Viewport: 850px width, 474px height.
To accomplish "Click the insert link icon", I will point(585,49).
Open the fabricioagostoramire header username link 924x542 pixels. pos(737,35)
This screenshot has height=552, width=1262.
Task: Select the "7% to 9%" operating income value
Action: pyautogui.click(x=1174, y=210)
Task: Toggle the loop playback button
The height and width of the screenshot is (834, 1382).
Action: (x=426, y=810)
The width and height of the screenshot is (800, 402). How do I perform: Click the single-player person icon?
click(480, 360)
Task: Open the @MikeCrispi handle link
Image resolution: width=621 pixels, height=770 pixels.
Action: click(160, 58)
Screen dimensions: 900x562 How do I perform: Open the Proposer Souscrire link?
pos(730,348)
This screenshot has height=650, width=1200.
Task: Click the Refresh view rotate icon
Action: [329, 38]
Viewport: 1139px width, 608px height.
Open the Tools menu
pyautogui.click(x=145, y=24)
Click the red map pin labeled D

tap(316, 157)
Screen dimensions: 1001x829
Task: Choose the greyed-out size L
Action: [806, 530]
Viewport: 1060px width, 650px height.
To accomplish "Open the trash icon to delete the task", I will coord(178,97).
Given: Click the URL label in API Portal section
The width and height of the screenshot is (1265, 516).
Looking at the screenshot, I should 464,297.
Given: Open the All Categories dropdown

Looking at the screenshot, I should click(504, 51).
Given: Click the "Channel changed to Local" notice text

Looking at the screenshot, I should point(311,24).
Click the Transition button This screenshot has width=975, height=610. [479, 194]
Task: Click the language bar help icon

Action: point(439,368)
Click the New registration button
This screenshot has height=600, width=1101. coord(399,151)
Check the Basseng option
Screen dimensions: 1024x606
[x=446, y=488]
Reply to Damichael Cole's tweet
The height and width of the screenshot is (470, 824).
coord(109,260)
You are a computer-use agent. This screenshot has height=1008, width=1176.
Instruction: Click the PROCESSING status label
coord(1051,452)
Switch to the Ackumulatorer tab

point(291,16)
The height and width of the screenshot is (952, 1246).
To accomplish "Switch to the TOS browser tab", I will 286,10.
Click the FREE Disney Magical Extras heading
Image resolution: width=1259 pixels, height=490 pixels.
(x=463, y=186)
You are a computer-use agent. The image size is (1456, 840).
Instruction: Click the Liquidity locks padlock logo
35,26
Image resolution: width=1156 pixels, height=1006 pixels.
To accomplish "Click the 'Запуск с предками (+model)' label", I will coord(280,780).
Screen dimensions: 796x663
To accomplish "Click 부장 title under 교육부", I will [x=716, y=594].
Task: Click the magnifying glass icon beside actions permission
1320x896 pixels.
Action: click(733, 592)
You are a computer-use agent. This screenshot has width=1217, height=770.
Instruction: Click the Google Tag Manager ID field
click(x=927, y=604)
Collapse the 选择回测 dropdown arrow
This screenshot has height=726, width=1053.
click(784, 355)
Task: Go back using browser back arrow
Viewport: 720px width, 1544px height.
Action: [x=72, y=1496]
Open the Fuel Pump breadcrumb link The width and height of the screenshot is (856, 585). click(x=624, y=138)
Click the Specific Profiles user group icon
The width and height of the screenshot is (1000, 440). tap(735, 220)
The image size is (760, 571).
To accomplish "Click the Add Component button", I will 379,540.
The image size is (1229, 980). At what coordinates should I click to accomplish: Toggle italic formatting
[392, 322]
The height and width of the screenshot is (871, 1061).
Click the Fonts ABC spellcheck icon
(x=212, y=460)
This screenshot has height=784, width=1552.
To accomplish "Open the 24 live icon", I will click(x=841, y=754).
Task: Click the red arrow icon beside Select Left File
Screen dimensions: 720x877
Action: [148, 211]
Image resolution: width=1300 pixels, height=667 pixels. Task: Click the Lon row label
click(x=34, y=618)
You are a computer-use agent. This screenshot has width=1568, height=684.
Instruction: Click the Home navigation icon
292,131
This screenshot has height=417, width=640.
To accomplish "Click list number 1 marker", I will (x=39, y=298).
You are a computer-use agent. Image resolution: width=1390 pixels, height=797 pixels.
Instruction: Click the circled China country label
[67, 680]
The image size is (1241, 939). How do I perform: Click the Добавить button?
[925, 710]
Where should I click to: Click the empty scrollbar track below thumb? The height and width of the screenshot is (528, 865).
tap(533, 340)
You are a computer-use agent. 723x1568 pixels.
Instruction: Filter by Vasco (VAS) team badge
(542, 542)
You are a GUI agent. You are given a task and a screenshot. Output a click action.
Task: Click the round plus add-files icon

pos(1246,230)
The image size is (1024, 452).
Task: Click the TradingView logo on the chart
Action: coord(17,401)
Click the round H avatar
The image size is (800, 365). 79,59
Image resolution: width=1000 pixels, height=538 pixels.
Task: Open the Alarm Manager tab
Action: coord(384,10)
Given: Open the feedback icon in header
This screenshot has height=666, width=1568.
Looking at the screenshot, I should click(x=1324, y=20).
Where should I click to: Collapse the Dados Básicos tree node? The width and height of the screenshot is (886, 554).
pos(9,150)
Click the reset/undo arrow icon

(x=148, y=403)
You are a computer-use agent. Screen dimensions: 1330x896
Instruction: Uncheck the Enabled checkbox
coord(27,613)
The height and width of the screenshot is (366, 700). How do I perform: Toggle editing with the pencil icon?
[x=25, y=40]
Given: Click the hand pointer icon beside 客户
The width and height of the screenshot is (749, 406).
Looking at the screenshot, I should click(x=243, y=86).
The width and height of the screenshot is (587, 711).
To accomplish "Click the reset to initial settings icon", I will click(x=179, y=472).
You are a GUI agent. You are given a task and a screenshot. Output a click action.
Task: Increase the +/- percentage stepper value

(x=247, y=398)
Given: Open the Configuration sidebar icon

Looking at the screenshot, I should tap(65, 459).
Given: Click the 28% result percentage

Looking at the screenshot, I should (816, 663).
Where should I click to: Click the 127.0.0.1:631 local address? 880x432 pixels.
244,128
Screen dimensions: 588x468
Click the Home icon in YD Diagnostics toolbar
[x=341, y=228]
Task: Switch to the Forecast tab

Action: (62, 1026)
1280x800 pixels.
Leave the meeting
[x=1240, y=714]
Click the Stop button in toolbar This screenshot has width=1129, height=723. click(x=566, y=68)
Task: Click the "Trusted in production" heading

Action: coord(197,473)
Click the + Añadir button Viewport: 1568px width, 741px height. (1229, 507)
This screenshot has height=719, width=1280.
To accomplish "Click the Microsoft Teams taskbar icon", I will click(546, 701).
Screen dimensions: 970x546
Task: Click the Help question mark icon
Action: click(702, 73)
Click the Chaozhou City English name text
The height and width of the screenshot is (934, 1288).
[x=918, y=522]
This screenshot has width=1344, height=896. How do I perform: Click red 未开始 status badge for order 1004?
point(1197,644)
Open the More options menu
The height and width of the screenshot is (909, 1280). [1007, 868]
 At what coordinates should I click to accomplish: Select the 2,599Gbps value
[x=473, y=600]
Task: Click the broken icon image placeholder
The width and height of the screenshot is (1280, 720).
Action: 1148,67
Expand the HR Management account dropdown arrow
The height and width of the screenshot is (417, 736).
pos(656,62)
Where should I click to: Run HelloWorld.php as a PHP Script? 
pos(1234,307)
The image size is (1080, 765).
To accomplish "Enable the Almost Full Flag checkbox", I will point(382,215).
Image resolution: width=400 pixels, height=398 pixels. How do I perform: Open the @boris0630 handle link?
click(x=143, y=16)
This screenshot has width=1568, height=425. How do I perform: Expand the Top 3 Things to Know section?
=-=-=-=-=
WHAT THE TASK ASKS:
Reproduce the material above. Do not change a word.

THE COMPLETED TASK:
Viewport: 850px width, 474px height.
To accomplish "Click the insert link icon", I will point(585,49).
Open the fabricioagostoramire header username link 924x542 pixels. pos(737,35)
This screenshot has height=552, width=1262.
Task: Select the "7% to 9%" operating income value
Action: pyautogui.click(x=1174, y=210)
Task: Toggle the loop playback button
The height and width of the screenshot is (834, 1382).
Action: (x=426, y=810)
The width and height of the screenshot is (800, 402). How do I perform: Click the single-player person icon?
click(480, 360)
Task: Open the @MikeCrispi handle link
Image resolution: width=621 pixels, height=770 pixels.
Action: click(160, 58)
Screen dimensions: 900x562 How do I perform: Open the Proposer Souscrire link?
pos(730,348)
This screenshot has height=650, width=1200.
Task: Click the Refresh view rotate icon
Action: [329, 38]
Viewport: 1139px width, 608px height.
Open the Tools menu
pyautogui.click(x=145, y=24)
Click the red map pin labeled D

tap(316, 157)
Screen dimensions: 1001x829
Task: Choose the greyed-out size L
Action: [806, 530]
Viewport: 1060px width, 650px height.
To accomplish "Open the trash icon to delete the task", I will coord(178,97).
Given: Click the URL label in API Portal section
The width and height of the screenshot is (1265, 516).
Looking at the screenshot, I should 464,297.
Given: Open the All Categories dropdown

Looking at the screenshot, I should click(504, 51).
Given: Click the "Channel changed to Local" notice text

Looking at the screenshot, I should point(311,24).
Click the Transition button This screenshot has width=975, height=610. [479, 194]
Task: Click the language bar help icon

Action: point(439,368)
Click the New registration button
This screenshot has height=600, width=1101. coord(399,151)
Check the Basseng option
Screen dimensions: 1024x606
[x=446, y=488]
Reply to Damichael Cole's tweet
The height and width of the screenshot is (470, 824).
coord(109,260)
You are a computer-use agent. This screenshot has height=1008, width=1176.
Instruction: Click the PROCESSING status label
coord(1051,452)
Switch to the Ackumulatorer tab

point(291,16)
The height and width of the screenshot is (952, 1246).
To accomplish "Switch to the TOS browser tab", I will 286,10.
Click the FREE Disney Magical Extras heading
Image resolution: width=1259 pixels, height=490 pixels.
(x=463, y=186)
You are a computer-use agent. The image size is (1456, 840).
Instruction: Click the Liquidity locks padlock logo
35,26
Image resolution: width=1156 pixels, height=1006 pixels.
To accomplish "Click the 'Запуск с предками (+model)' label", I will coord(280,780).
Screen dimensions: 796x663
To accomplish "Click 부장 title under 교육부", I will [x=716, y=594].
Task: Click the magnifying glass icon beside actions permission
1320x896 pixels.
Action: click(733, 592)
You are a computer-use agent. This screenshot has width=1217, height=770.
Instruction: Click the Google Tag Manager ID field
click(x=927, y=604)
Collapse the 选择回测 dropdown arrow
This screenshot has height=726, width=1053.
click(784, 355)
Task: Go back using browser back arrow
Viewport: 720px width, 1544px height.
Action: [x=72, y=1496]
Open the Fuel Pump breadcrumb link The width and height of the screenshot is (856, 585). click(x=624, y=138)
Click the Specific Profiles user group icon
The width and height of the screenshot is (1000, 440). tap(735, 220)
The image size is (760, 571).
To accomplish "Click the Add Component button", I will 379,540.
The image size is (1229, 980). At what coordinates should I click to accomplish: Toggle italic formatting
[392, 322]
The height and width of the screenshot is (871, 1061).
Click the Fonts ABC spellcheck icon
(x=212, y=460)
This screenshot has height=784, width=1552.
To accomplish "Open the 24 live icon", I will click(x=841, y=754).
Task: Click the red arrow icon beside Select Left File
Screen dimensions: 720x877
Action: [148, 211]
Image resolution: width=1300 pixels, height=667 pixels. Task: Click the Lon row label
click(x=34, y=618)
You are a computer-use agent. This screenshot has width=1568, height=684.
Instruction: Click the Home navigation icon
292,131
This screenshot has height=417, width=640.
To accomplish "Click list number 1 marker", I will (x=39, y=298).
You are a computer-use agent. Image resolution: width=1390 pixels, height=797 pixels.
Instruction: Click the circled China country label
[67, 680]
The image size is (1241, 939). How do I perform: Click the Добавить button?
[925, 710]
Where should I click to: Click the empty scrollbar track below thumb? The height and width of the screenshot is (528, 865).
tap(533, 340)
You are a computer-use agent. 723x1568 pixels.
Instruction: Filter by Vasco (VAS) team badge
(542, 542)
You are a GUI agent. You are given a task and a screenshot. Output a click action.
Task: Click the round plus add-files icon

pos(1246,230)
The image size is (1024, 452).
Task: Click the TradingView logo on the chart
Action: coord(17,401)
Click the round H avatar
The image size is (800, 365). 79,59
Image resolution: width=1000 pixels, height=538 pixels.
Task: Open the Alarm Manager tab
Action: coord(384,10)
Given: Open the feedback icon in header
This screenshot has height=666, width=1568.
Looking at the screenshot, I should click(x=1324, y=20).
Where should I click to: Collapse the Dados Básicos tree node? The width and height of the screenshot is (886, 554).
pos(9,150)
Click the reset/undo arrow icon

(x=148, y=403)
You are a computer-use agent. Screen dimensions: 1330x896
Instruction: Uncheck the Enabled checkbox
coord(27,613)
The height and width of the screenshot is (366, 700). How do I perform: Toggle editing with the pencil icon?
[x=25, y=40]
Given: Click the hand pointer icon beside 客户
The width and height of the screenshot is (749, 406).
Looking at the screenshot, I should click(x=243, y=86).
The width and height of the screenshot is (587, 711).
To accomplish "Click the reset to initial settings icon", I will click(x=179, y=472).
You are a GUI agent. You are given a task and a screenshot. Output a click action.
Task: Increase the +/- percentage stepper value

(x=247, y=398)
Given: Open the Configuration sidebar icon

Looking at the screenshot, I should tap(65, 459).
Given: Click the 28% result percentage

Looking at the screenshot, I should (816, 663).
Where should I click to: Click the 127.0.0.1:631 local address? 880x432 pixels.
244,128
Screen dimensions: 588x468
Click the Home icon in YD Diagnostics toolbar
[x=341, y=228]
Task: Switch to the Forecast tab

Action: (62, 1026)
1280x800 pixels.
Leave the meeting
[x=1240, y=714]
Click the Stop button in toolbar This screenshot has width=1129, height=723. click(x=566, y=68)
Task: Click the "Trusted in production" heading

Action: coord(197,473)
Click the + Añadir button Viewport: 1568px width, 741px height. (1229, 507)
This screenshot has height=719, width=1280.
To accomplish "Click the Microsoft Teams taskbar icon", I will click(546, 701).
Screen dimensions: 970x546
Task: Click the Help question mark icon
Action: click(702, 73)
Click the Chaozhou City English name text
The height and width of the screenshot is (934, 1288).
[x=918, y=522]
This screenshot has width=1344, height=896. How do I perform: Click red 未开始 status badge for order 1004?
point(1197,644)
Open the More options menu
The height and width of the screenshot is (909, 1280). [1007, 868]
 At what coordinates should I click to accomplish: Select the 2,599Gbps value
[x=473, y=600]
Task: Click the broken icon image placeholder
The width and height of the screenshot is (1280, 720).
Action: 1148,67
Expand the HR Management account dropdown arrow
The height and width of the screenshot is (417, 736).
pos(656,62)
Where should I click to: Run HelloWorld.php as a PHP Script? 
pos(1234,307)
The image size is (1080, 765).
To accomplish "Enable the Almost Full Flag checkbox", I will point(382,215).
Image resolution: width=400 pixels, height=398 pixels. How do I perform: Open the @boris0630 handle link?
click(x=143, y=16)
This screenshot has width=1568, height=425. How do I perform: Expand the Top 3 Things to Know section?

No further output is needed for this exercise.